## WORK INSTRUCTION
Of the entries below, return only those lines from the line with "Instruction: Expand the アクションバー dropdown" to the line with "Given: Click the 新订单 new order button", exactly, both included.

## DATA RECORDS
------------
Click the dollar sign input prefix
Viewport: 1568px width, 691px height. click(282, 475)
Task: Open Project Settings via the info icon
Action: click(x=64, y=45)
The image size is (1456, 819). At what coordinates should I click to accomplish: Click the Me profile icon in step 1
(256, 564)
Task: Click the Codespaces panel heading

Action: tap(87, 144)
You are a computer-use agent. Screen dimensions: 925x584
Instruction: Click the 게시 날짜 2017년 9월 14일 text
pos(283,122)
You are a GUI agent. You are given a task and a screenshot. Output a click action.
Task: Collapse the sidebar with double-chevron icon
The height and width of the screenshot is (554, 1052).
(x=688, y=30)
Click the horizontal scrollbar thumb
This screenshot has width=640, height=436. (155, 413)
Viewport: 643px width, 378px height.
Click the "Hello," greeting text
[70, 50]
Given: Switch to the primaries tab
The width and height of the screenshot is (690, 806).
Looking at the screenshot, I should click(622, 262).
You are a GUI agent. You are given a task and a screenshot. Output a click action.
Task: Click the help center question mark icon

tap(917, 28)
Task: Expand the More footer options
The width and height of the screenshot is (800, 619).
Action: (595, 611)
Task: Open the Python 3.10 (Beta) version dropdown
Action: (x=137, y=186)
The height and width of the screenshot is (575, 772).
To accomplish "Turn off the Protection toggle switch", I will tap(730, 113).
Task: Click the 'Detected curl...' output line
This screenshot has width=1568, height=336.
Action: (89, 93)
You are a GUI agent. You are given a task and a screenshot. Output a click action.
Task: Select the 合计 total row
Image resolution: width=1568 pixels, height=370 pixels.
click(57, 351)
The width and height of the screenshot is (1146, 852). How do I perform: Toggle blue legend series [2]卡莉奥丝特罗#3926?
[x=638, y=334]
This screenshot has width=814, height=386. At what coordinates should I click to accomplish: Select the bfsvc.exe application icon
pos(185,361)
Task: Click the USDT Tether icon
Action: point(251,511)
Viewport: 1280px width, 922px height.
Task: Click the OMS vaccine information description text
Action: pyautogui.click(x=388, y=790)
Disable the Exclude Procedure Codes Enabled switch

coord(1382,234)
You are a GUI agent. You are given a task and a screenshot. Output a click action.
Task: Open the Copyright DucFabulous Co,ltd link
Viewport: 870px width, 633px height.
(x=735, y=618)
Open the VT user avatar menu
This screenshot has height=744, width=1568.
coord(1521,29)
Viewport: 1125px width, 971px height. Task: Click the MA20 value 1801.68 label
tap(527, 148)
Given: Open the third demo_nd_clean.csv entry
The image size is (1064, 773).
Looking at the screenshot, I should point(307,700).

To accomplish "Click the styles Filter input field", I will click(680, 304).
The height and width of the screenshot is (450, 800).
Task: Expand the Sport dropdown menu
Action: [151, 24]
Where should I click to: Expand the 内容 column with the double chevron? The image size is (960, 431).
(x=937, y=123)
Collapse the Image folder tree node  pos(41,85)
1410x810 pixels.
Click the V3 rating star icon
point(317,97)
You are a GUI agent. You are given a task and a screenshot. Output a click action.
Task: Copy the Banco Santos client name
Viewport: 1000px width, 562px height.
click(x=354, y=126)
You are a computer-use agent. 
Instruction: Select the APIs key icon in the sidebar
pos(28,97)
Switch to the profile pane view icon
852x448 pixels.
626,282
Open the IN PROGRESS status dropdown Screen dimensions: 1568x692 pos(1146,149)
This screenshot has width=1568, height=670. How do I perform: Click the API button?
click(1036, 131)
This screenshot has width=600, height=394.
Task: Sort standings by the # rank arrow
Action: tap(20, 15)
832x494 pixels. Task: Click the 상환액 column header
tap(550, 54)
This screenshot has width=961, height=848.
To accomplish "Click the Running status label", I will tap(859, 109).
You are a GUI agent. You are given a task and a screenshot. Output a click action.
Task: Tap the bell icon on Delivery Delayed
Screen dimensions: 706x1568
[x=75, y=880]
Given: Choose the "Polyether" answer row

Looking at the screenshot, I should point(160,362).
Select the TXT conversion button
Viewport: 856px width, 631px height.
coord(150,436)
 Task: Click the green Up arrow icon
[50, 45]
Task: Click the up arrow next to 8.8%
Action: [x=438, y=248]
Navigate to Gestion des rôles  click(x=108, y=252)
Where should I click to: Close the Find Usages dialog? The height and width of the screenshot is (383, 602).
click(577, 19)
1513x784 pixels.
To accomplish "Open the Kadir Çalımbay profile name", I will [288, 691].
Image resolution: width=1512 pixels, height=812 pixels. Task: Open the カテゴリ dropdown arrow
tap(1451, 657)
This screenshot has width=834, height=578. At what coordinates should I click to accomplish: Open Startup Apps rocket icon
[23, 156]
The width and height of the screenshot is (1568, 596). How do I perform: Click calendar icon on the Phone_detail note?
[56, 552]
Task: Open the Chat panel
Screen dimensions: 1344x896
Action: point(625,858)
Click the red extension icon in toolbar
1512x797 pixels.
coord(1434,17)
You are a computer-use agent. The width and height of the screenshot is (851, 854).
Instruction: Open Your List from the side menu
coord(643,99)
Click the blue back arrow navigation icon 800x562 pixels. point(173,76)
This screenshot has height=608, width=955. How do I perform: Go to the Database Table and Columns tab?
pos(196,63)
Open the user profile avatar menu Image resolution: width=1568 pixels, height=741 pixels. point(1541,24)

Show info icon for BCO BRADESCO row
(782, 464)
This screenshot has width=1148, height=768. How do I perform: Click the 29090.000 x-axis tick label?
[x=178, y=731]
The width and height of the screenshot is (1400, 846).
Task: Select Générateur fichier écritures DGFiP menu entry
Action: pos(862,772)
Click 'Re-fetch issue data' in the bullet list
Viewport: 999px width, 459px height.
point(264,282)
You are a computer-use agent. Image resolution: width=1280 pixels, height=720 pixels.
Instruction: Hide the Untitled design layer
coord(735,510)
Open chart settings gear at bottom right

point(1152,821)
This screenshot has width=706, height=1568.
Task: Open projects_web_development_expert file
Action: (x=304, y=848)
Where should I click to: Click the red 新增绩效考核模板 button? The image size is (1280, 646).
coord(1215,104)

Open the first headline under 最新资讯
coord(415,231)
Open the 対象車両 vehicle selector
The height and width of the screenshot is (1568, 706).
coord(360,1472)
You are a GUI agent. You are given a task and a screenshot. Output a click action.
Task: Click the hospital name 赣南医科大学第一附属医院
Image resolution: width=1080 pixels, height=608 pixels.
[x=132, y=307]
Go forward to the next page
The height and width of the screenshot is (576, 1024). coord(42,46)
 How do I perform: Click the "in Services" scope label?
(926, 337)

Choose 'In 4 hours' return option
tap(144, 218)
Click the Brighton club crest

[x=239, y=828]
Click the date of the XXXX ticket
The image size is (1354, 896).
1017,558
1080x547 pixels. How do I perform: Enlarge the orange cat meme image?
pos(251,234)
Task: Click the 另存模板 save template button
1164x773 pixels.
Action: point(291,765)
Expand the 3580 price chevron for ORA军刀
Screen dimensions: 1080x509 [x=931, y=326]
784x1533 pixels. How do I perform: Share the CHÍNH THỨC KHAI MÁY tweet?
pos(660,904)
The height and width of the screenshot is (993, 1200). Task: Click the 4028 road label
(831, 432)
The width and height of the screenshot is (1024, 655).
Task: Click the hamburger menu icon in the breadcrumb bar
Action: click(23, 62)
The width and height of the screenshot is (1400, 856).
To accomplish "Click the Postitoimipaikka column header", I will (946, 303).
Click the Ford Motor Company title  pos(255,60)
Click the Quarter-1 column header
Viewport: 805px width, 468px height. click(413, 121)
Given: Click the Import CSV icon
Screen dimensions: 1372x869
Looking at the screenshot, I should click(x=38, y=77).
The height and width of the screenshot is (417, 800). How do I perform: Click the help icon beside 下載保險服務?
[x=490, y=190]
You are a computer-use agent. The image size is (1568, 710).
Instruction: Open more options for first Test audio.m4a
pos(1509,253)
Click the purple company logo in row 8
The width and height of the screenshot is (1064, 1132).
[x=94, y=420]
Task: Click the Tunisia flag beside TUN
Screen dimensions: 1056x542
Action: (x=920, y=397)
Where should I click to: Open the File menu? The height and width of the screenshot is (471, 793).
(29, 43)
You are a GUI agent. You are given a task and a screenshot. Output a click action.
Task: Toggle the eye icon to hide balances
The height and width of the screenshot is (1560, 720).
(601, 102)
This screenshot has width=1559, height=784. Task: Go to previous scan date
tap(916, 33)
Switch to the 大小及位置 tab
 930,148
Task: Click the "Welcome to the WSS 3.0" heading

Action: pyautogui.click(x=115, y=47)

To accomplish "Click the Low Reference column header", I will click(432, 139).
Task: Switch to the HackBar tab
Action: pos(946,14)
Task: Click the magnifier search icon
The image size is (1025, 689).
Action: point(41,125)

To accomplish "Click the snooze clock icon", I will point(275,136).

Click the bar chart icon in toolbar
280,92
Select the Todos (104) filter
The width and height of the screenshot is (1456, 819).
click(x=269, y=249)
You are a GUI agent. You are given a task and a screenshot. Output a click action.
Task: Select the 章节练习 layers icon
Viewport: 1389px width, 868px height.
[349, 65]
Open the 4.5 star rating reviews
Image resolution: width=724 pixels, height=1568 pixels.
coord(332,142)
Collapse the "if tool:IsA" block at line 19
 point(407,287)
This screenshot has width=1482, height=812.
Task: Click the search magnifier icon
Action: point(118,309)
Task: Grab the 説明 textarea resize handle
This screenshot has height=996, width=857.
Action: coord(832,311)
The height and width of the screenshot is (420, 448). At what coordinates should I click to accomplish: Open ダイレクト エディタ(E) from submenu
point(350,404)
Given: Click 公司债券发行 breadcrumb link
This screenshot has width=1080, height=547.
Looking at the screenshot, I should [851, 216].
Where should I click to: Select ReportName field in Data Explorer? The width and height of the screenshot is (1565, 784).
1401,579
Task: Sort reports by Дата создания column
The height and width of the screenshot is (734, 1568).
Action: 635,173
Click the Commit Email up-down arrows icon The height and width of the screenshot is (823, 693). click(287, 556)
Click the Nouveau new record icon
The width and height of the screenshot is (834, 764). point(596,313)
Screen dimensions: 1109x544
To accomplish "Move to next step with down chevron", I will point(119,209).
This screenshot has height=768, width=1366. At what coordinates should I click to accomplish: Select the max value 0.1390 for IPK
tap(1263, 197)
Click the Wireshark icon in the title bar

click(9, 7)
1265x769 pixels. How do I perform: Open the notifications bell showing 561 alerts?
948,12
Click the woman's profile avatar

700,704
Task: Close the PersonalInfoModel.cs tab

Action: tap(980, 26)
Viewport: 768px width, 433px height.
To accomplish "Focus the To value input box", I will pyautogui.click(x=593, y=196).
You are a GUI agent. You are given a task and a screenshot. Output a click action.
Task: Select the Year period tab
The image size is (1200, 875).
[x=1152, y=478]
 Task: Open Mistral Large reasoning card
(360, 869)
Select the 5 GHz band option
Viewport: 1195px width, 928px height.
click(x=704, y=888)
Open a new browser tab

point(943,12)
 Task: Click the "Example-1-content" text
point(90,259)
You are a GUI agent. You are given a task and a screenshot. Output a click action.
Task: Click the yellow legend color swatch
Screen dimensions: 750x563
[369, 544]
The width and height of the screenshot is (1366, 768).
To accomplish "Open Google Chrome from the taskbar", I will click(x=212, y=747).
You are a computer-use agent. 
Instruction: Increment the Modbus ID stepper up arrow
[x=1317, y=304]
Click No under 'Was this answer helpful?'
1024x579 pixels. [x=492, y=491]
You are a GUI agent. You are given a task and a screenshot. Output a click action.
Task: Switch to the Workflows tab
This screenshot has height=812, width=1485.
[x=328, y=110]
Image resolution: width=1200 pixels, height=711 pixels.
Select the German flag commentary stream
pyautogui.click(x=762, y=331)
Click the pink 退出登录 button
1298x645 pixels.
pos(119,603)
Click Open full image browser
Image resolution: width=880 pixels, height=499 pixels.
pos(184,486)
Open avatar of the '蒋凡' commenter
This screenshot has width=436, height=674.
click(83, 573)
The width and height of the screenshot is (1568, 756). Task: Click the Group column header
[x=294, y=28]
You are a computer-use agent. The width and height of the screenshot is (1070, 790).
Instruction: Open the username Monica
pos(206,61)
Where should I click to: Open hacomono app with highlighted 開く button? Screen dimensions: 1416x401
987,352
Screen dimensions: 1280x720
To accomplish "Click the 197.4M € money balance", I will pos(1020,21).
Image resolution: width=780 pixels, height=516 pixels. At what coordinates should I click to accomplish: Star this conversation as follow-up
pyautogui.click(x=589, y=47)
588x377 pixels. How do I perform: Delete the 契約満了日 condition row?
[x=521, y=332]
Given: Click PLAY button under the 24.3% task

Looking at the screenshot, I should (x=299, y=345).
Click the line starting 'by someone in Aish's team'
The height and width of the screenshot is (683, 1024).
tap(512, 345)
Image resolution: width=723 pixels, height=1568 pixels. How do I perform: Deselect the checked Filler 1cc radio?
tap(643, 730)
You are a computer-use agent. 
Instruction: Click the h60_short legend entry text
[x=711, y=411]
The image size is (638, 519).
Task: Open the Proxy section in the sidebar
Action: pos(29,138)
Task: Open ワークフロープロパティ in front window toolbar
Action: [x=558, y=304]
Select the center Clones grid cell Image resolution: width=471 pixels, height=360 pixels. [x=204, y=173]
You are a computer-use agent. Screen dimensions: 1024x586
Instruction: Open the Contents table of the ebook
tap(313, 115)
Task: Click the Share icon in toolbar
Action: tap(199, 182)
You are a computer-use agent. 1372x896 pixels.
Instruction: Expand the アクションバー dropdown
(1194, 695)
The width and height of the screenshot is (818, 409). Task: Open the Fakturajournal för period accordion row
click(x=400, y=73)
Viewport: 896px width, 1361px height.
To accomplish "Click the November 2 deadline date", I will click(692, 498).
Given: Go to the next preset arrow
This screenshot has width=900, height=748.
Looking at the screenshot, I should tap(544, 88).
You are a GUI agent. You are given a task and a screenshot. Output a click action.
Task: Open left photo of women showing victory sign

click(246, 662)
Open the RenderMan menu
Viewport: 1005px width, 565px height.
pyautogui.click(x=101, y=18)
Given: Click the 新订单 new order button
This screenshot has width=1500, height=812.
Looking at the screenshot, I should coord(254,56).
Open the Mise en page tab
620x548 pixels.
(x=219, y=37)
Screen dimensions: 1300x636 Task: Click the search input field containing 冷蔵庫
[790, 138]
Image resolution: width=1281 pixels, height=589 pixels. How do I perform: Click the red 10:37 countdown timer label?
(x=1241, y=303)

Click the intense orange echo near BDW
------------
## RESPONSE BOX
Instruction: Expand the アクションバー dropdown
(1194, 695)
The width and height of the screenshot is (818, 409). Task: Open the Fakturajournal för period accordion row
click(x=400, y=73)
Viewport: 896px width, 1361px height.
To accomplish "Click the November 2 deadline date", I will click(692, 498).
Given: Go to the next preset arrow
This screenshot has width=900, height=748.
Looking at the screenshot, I should tap(544, 88).
You are a GUI agent. You are given a task and a screenshot. Output a click action.
Task: Open left photo of women showing victory sign

click(246, 662)
Open the RenderMan menu
Viewport: 1005px width, 565px height.
pyautogui.click(x=101, y=18)
Given: Click the 新订单 new order button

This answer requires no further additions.